Task brief: Reproduce the entries below word for word, starting at the line containing "At what (x,y)" and ending at the line containing "Looking at the", with both of those lines included.

━━━━━ Supplied data

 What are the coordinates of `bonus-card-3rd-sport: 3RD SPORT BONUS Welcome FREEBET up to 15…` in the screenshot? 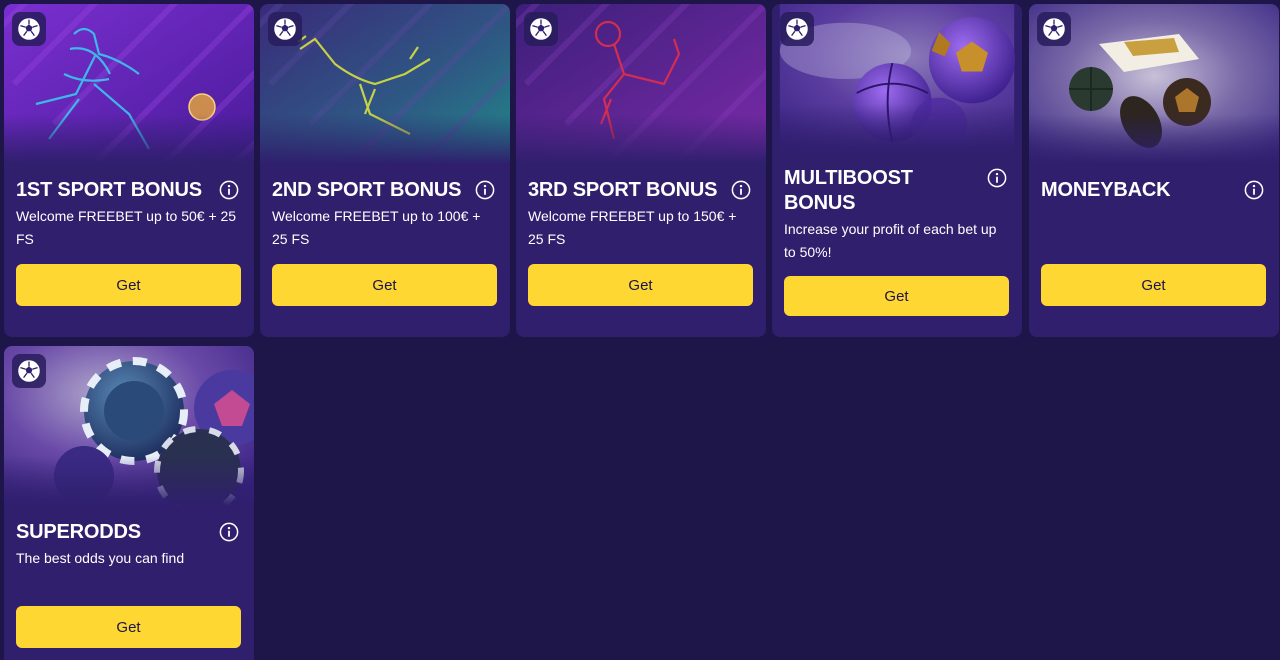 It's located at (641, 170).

━━━━━━━━━━
━━━━━ Supplied data

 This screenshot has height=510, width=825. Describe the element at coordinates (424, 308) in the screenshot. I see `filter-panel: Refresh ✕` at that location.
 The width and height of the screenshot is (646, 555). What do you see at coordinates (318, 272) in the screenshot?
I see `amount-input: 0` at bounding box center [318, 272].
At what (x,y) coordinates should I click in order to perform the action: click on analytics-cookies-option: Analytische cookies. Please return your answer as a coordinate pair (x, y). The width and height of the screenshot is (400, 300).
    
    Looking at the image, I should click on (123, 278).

━━━━━━━━━━

Expected answer:
At what (x,y) coordinates should I click in order to perform the action: click on analytics-cookies-option: Analytische cookies. Please return your answer as a coordinate pair (x, y). The width and height of the screenshot is (400, 300).
    
    Looking at the image, I should click on (123, 278).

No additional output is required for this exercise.